Several details in the abstract bound the result further. The system is described as a prototype evaluated on synthetic panels, not on production genomic cohorts, and the reported gas reductions from pre-aggregation are conditioned on public marker presence being acceptable. The bounded-noise mitigation is described for genotype paths; the abstract does not extend that claim to every query family in the grid. And the confidentiality-versus-cost tiering is presented as a design space the prototype spans, with the explicit acknowledgment that stronger confidentiality costs more per query. These are the kinds of qualifications that separate a sourced research record from a marketing claim, and they are stated by the authors rather than inferred here.

For the on-chain-cryptography lane, bioETH-Beacon sits at the intersection of two threads that usually run separately: fully homomorphic encryption, which lets computation proceed over encrypted data, and smart-contract execution, which provides a shared, auditable venue with an explicit access-control list.
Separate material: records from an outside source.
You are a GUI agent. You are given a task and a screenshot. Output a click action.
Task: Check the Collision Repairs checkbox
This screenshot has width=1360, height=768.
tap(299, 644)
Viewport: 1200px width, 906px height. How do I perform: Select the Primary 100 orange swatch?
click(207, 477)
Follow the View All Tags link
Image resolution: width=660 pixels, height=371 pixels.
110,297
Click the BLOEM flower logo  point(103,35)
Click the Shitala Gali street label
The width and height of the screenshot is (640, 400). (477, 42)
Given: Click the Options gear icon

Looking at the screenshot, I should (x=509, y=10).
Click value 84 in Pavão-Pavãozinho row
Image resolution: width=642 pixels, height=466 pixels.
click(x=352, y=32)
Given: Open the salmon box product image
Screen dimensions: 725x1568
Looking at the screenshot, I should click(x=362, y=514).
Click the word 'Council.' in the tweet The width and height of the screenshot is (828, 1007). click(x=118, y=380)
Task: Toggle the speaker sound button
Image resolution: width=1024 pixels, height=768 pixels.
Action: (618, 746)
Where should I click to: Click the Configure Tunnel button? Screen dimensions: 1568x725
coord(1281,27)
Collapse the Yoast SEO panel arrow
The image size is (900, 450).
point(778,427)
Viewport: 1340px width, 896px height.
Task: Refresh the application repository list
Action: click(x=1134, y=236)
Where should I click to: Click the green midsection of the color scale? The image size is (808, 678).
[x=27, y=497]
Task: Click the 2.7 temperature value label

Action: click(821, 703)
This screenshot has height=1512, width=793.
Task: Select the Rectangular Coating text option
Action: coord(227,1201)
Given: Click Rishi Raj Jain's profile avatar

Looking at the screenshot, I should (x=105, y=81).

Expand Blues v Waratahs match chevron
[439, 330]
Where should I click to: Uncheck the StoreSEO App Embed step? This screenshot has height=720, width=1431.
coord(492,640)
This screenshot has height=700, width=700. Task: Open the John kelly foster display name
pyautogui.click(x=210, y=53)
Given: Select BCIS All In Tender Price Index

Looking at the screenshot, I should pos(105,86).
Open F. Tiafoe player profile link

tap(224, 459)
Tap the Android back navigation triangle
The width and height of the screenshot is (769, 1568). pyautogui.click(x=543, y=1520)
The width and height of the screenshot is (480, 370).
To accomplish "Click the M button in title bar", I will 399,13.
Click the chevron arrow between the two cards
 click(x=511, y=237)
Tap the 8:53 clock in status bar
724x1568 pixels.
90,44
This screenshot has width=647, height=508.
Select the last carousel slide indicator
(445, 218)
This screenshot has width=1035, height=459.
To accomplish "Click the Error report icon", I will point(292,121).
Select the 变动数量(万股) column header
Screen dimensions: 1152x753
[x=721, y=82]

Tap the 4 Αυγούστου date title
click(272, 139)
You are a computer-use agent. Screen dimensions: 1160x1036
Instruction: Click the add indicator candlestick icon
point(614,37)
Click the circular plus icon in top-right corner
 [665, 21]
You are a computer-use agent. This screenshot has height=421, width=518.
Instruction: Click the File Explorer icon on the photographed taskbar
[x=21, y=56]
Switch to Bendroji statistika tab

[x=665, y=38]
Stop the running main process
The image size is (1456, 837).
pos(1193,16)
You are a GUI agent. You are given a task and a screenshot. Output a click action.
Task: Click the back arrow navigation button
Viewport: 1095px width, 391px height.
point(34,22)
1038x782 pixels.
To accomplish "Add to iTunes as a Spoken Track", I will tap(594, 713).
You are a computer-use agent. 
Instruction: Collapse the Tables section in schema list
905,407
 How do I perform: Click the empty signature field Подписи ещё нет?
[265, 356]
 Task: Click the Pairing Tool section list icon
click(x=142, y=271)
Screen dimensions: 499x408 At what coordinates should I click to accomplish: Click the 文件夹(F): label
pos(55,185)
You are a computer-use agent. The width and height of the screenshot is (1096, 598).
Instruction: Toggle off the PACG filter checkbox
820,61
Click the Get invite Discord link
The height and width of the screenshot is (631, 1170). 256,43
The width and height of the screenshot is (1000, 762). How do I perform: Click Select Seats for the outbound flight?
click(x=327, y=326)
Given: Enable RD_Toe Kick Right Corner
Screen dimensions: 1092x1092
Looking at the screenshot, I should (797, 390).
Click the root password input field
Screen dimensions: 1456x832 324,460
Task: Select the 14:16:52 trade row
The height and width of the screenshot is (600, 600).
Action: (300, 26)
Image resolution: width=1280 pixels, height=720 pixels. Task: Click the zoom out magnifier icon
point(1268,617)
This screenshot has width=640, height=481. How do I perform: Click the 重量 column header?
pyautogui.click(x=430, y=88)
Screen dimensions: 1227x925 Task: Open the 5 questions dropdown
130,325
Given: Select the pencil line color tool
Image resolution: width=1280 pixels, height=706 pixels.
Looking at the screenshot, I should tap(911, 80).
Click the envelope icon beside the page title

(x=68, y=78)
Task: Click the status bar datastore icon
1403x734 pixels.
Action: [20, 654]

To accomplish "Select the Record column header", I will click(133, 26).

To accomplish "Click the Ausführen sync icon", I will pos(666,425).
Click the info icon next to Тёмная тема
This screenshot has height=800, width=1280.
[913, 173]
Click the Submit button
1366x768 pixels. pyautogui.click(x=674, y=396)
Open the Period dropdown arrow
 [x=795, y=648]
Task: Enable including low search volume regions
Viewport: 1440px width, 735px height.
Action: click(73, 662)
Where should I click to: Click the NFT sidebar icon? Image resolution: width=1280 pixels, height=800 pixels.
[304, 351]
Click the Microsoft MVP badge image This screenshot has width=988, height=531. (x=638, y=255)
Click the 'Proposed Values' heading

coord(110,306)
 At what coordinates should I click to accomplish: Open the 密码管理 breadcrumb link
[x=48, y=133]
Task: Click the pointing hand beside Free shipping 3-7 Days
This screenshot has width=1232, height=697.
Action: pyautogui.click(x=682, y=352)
The paper's contribution, as stated, is to combine them for a specific, externally defined protocol — the GA4GH Beacon aggregate-count query — and to measure how the resulting confidentiality tiers scale and what pre-aggregation buys. Readers who want to examine the tier-by-query-family grid, the noise mechanism, or the gas measurements directly can read the preprint at the canonical arXiv record linked below.

It is also worth noting what the paper inherits from the Beacon protocol it implements. GA4GH Beacon, as the authors describe it, is fundamentally an aggregate-disclosure interface: a researcher learns counts, not records, and the whole design exists to let cohorts share variant-level signal without exposing individual genomes. The two risks the authors call out — a host institution seeing plaintext queries, and rare-variant probing enabling membership inference — are precisely the failure modes of that aggregate interface when it is run in the clear by a trusted node. bioETH-Beacon's response is to keep the aggregate semantics identical (the answer is still a count) while changing the trust and visibility model underneath: the count is computed over ciphertext, the query is never seen in plaintext by a host, and on the genotype paths the bounded on-chain noise is layered on top so that even an authorized requester running repeated rare-variant queries faces a degraded probing signal. The contribution, in the authors' framing, is not a new query semantics but a new substrate — a fully homomorphic EVM with an on-chain ACL — for an existing, externally specified one.